Exercise goal
Wherever the word "will" shows up in the data, report the line it sits in.

· · · ·

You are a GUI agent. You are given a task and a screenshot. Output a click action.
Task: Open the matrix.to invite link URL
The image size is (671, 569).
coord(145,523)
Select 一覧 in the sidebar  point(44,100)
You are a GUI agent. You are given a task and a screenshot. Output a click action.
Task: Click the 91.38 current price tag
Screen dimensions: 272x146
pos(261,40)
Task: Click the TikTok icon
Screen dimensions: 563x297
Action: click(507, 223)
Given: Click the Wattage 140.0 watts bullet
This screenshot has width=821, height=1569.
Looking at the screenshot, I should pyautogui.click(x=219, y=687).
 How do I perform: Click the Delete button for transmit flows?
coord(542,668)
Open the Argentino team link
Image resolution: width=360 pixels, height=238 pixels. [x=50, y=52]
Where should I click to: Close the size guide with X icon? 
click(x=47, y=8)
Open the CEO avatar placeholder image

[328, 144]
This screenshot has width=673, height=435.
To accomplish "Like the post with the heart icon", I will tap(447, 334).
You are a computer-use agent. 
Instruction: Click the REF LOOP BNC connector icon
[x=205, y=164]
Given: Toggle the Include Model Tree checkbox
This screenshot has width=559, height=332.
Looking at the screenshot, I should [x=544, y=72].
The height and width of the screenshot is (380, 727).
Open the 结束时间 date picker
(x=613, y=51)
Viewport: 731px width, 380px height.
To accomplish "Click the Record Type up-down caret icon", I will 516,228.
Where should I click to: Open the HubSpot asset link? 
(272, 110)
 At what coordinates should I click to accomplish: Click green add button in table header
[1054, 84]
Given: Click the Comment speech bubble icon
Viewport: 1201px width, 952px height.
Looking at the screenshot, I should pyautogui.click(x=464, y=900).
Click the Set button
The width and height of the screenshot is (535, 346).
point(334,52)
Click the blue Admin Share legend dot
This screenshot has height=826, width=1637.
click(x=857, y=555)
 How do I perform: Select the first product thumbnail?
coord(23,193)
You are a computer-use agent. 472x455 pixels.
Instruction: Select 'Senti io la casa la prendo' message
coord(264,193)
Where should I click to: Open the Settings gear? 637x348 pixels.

· · · ·

Task output
To accomplish "Like the post with the heart icon", I will tap(447, 334).
To accomplish "Click the Record Type up-down caret icon", I will 516,228.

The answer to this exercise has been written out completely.